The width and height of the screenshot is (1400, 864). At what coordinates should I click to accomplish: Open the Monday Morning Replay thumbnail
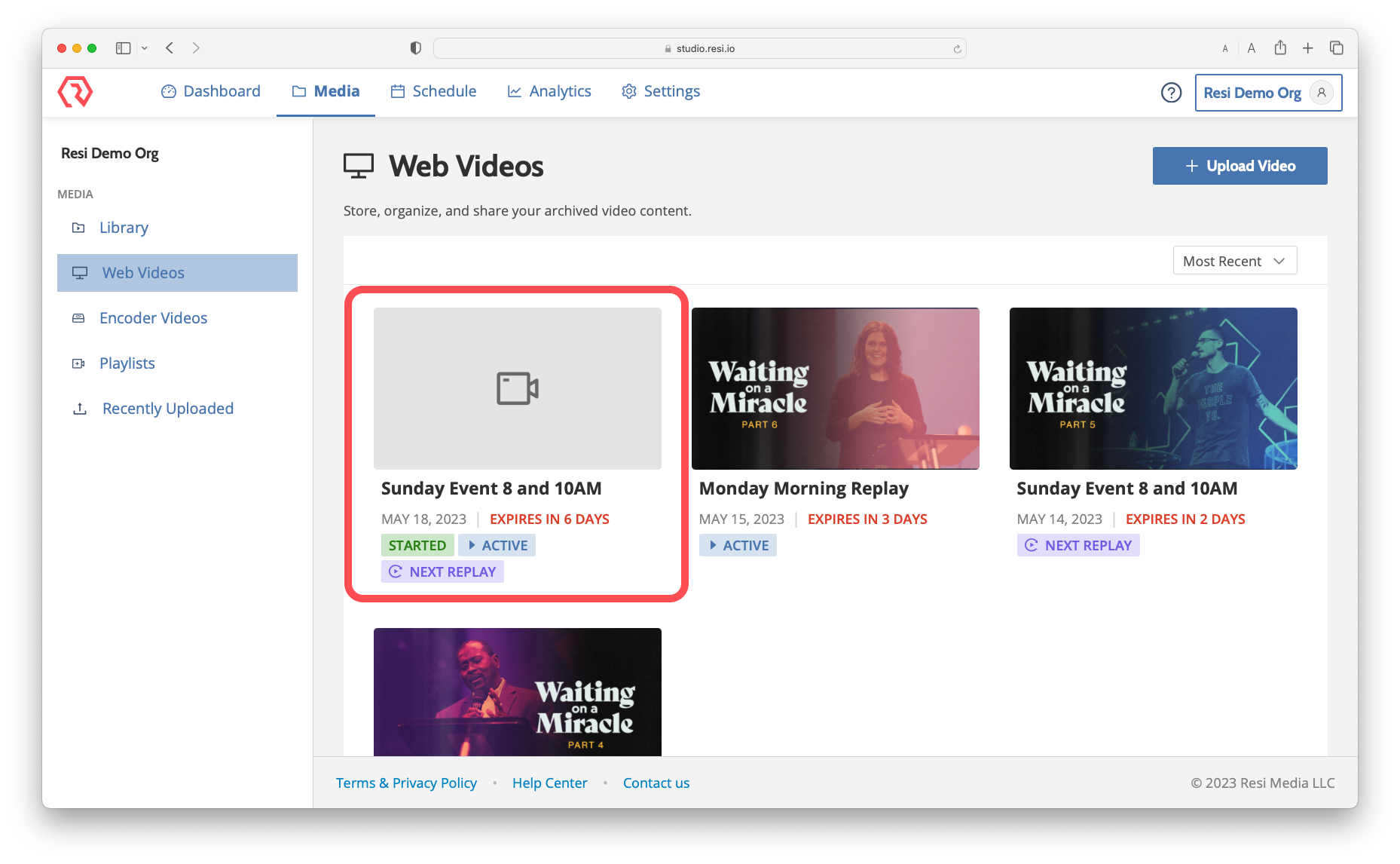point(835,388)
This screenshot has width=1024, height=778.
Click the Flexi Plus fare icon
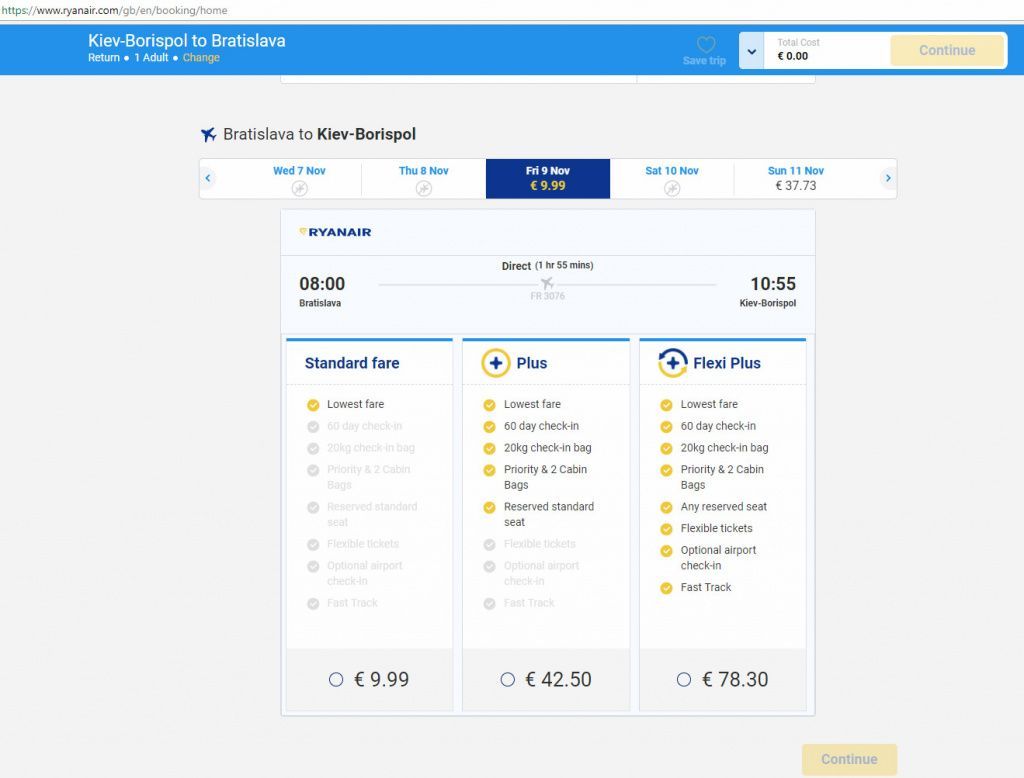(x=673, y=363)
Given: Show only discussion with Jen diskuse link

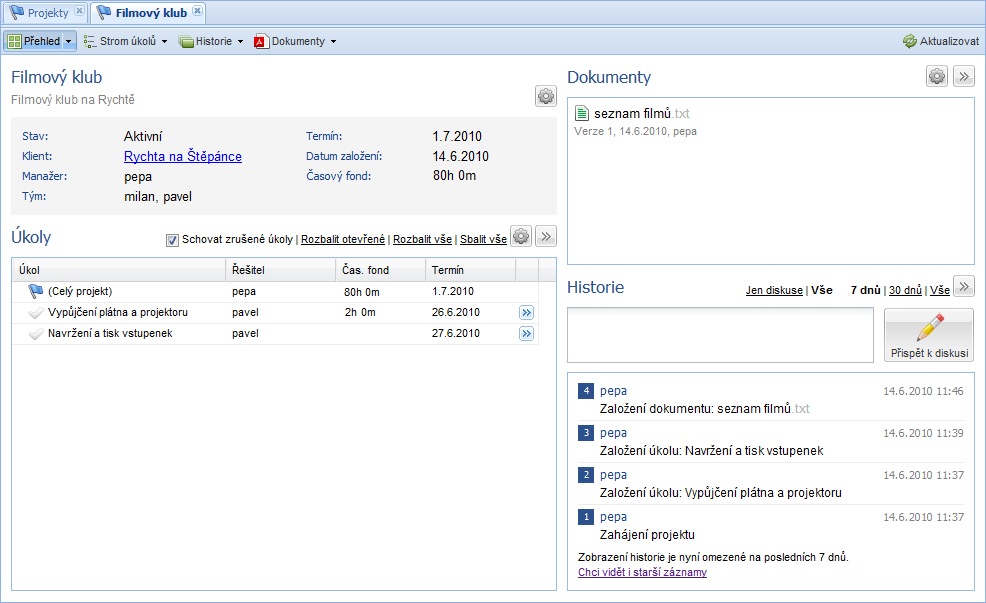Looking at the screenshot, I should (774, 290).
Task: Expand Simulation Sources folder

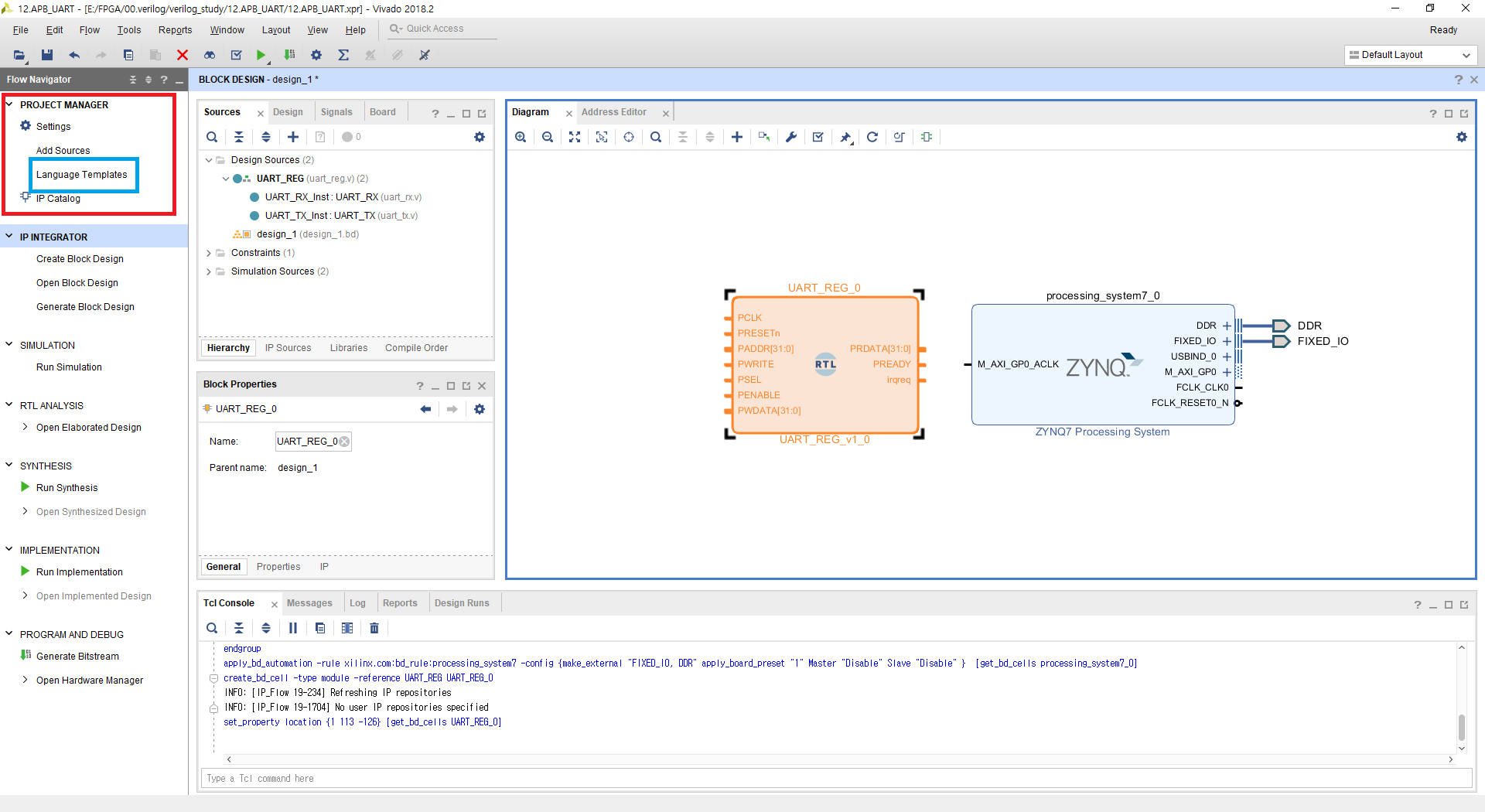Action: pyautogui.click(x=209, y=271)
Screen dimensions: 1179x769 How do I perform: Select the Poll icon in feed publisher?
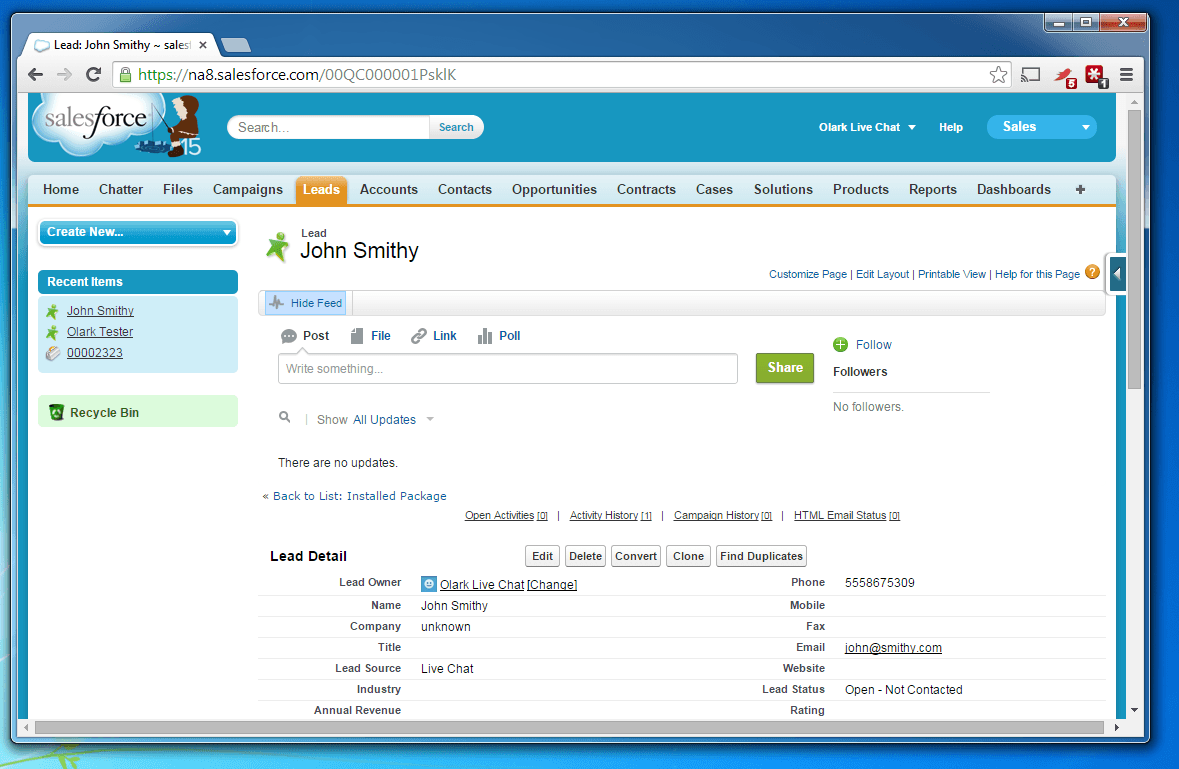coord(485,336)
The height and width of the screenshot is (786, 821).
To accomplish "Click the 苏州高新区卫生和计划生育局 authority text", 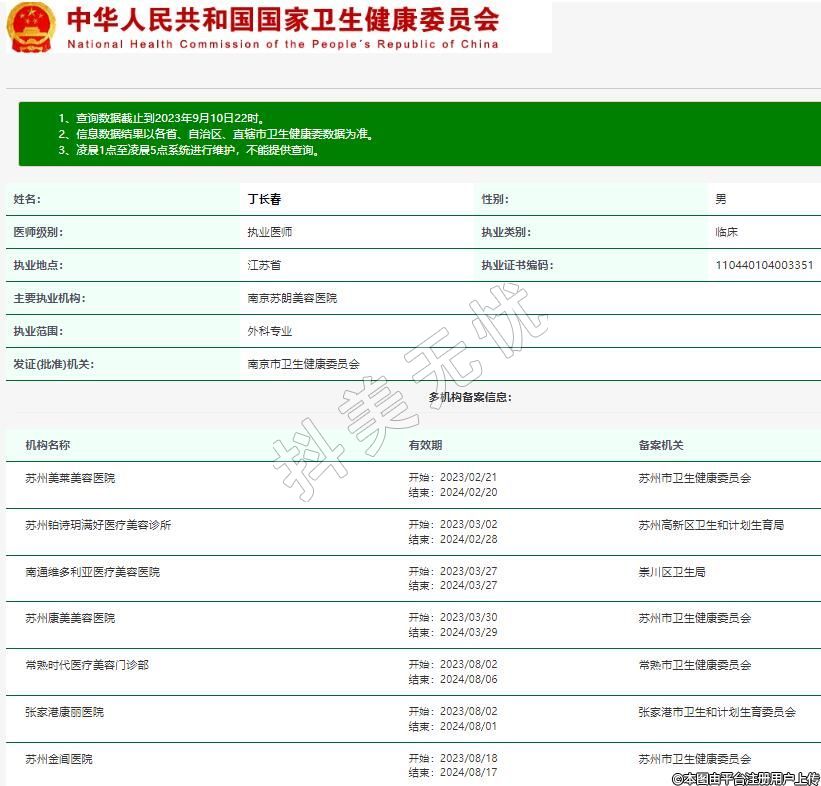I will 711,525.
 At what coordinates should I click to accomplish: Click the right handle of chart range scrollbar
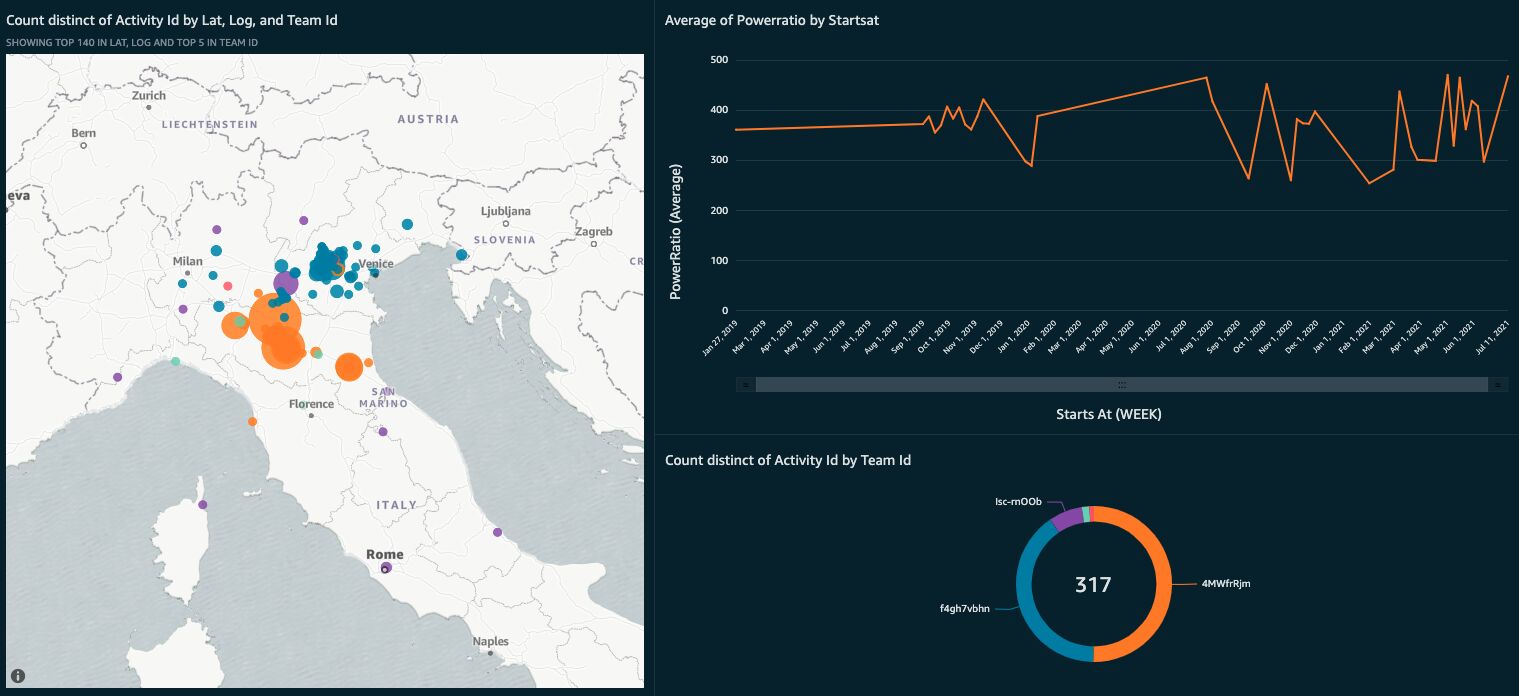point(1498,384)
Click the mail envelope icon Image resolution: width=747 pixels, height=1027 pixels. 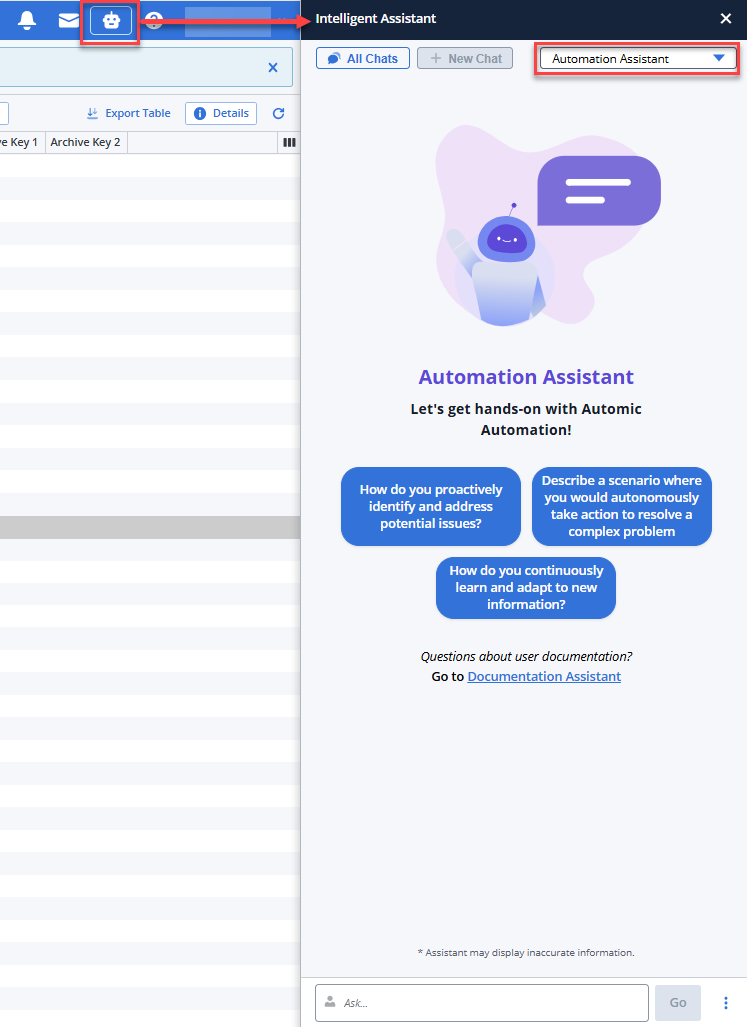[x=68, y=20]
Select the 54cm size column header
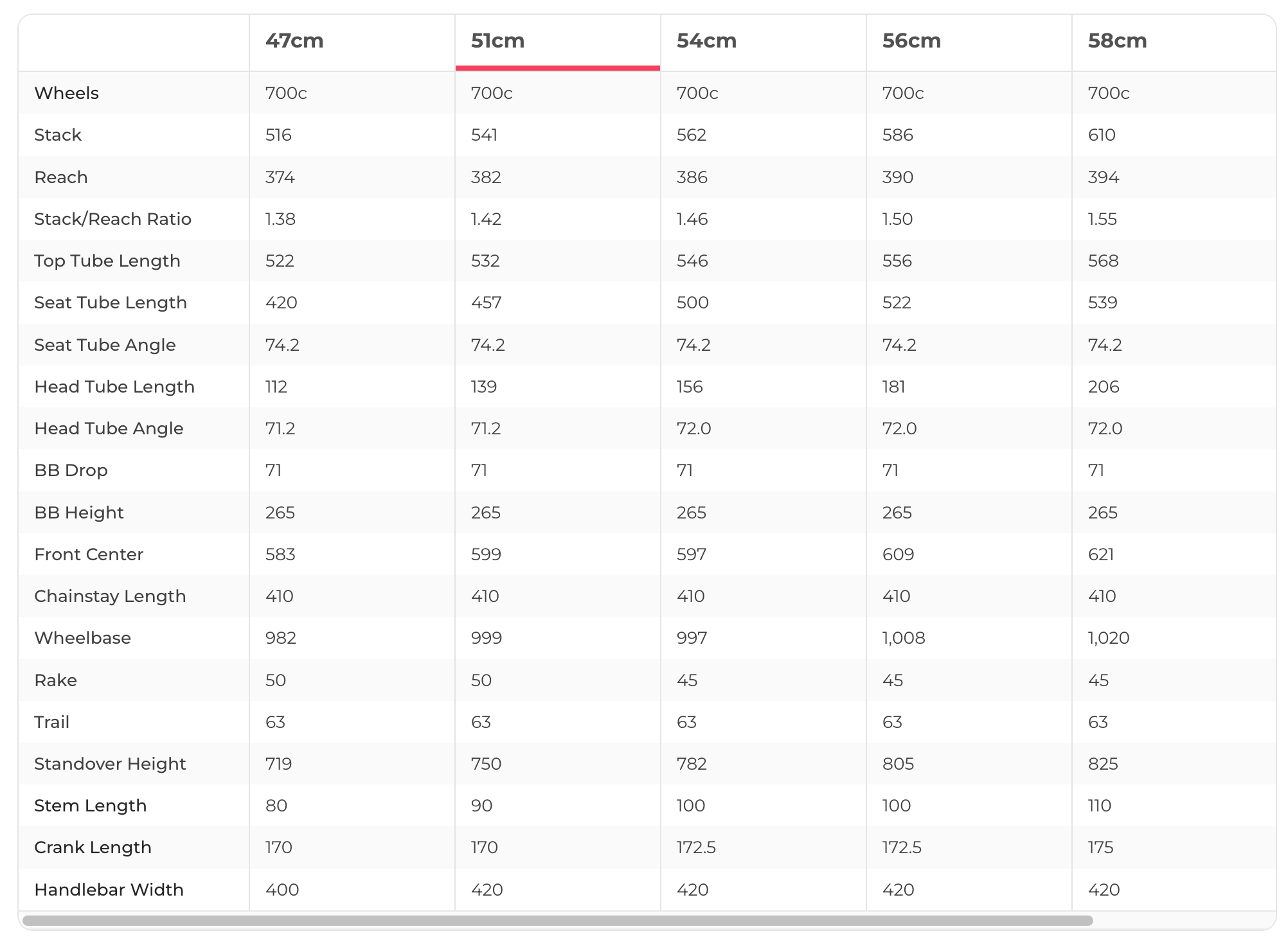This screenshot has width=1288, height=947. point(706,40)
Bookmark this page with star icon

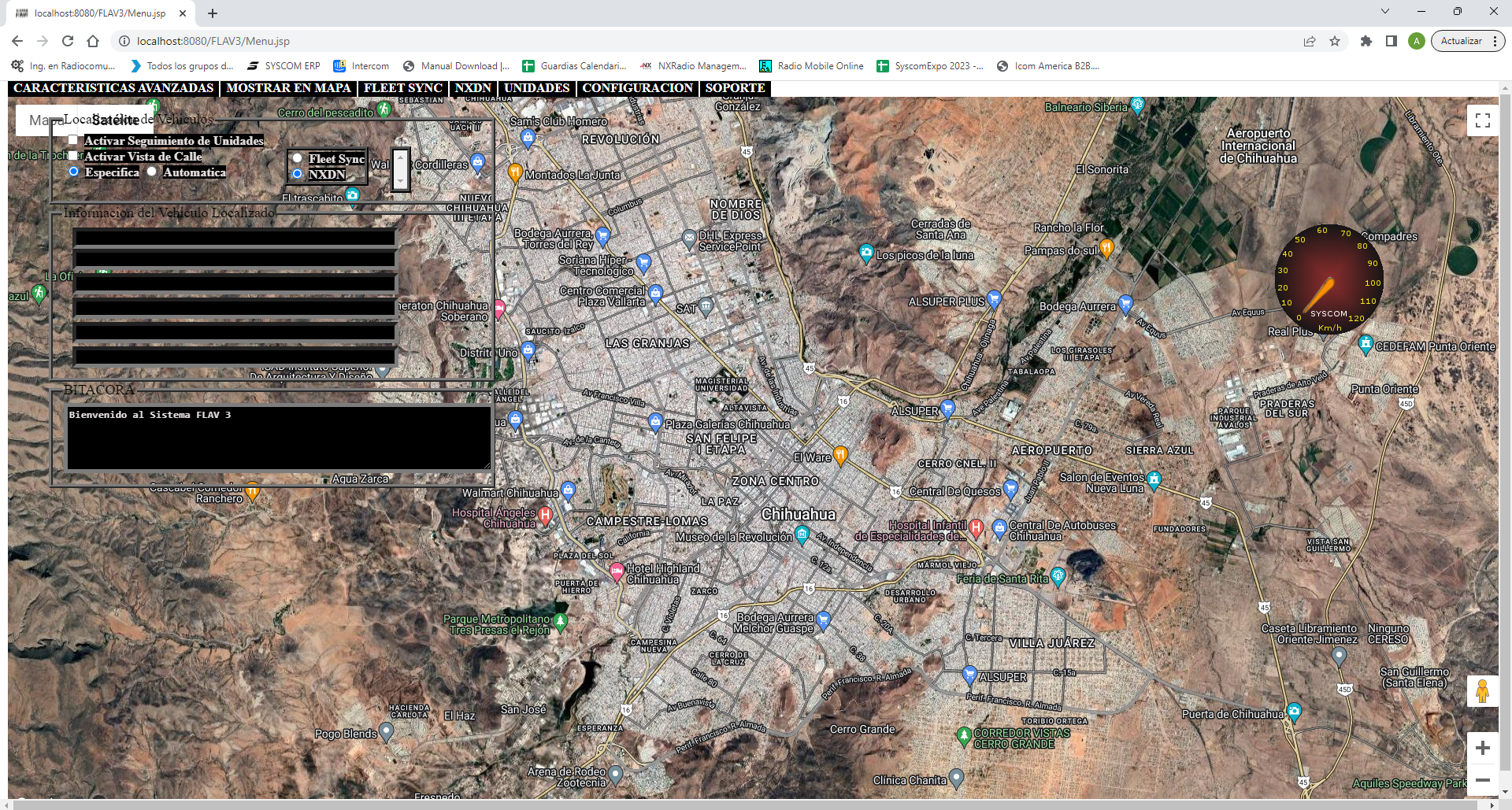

» **Activity**
Only the lines from the one with "Select the 54cm size column header" through the last line above belong in the answer. Reproduce them exactly, without the pictures.

» **Task solution**
Select the 54cm size column header
This screenshot has width=1288, height=947. point(706,40)
Bookmark this page with star icon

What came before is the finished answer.